The CPESDP is a mandatory document prepared in fulfilment of the 1992 Constitution.

The forum was a collaboration among the global research institution, the Effective States and Inclusive Development (ESID), the UGBS, the Institute of Statistical, Social and  Economic Research (ISSER) of the University of Ghana and the Ghana Centre for Democratic Development (CDD-Ghana).

He said inadequate domestic revenue mobilisation would undermine the government’s quest to transform society and the economy.

Poor supervision by the Non-Tax Revenue Unit (NTRU) and the Public Investment Department (PID) of the Ministry of Finance has led to loss of revenue from mining companies over the past 10 years (2005-2014).

Professor Abor, therefore, urged the government to adopt pragmatic measures to address the financial leakages in the country’s revenue mobilisation system.

Sustainable revenue generation

Prof. Abor said the implementation of Ghana’s development goals would require innovative means of sustainable revenue generation and financing.

He said the country attained a lower middle-income status in 2010, resulting in a reduction in donor inflows, hence the need for austerity measures.

The government, in its quest to enhance revenue mobilisation, he said, ought to strengthen its administrative structures for revenue mobilisation to ensure efficiency in natural resources and the management of returns.
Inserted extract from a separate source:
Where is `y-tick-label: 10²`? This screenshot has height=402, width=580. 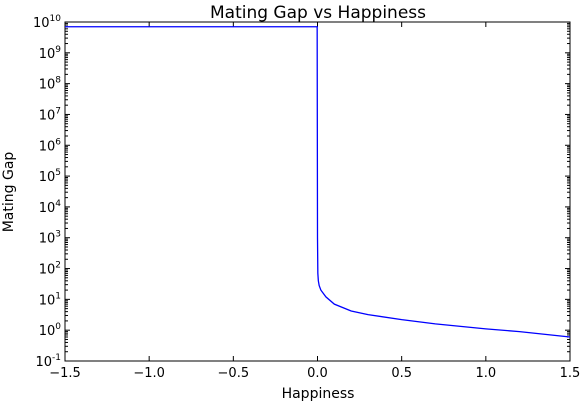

“Access to sustainable financing is necessary to derive the growth required to facilitate Ghana’s social and economic transformation in addressing the country’s infrastructure and social services backlogs,” he said.

Economic leakages

He observed that leakages in the economy constituted a major hindrance to the success of the transformational agenda.
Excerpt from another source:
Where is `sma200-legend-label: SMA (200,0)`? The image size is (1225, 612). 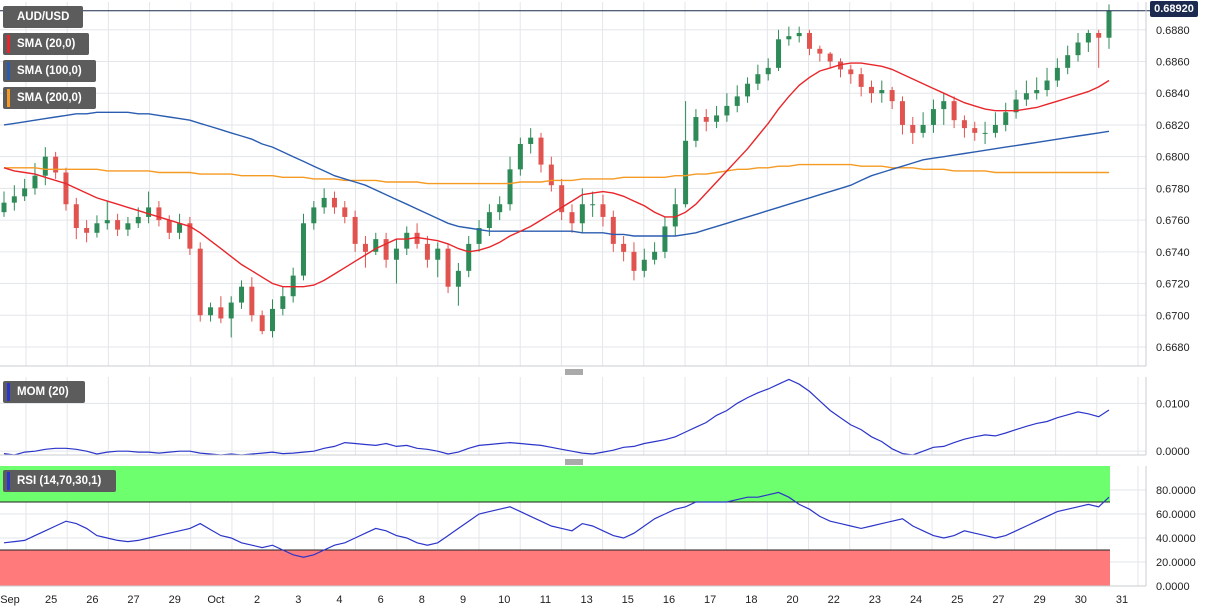 sma200-legend-label: SMA (200,0) is located at coordinates (50, 98).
“It will be very difficult to make significant progress as far as socio-economic transformation is concerned without addressing the issue of economic leakages. There is the need for a strong public will to deal with corruption, as well as appropriate measures to be put in place to plug all the forms of leakages,” Prof. Abor stressed.

For his part, an economist, Dr Robert Osei, expressed doubt over the political will to implement the agenda should there be a change in administration.

“Any structural transformational agenda concern should adhere to the political will, so that if there is any change, it will still be pursued,” he added.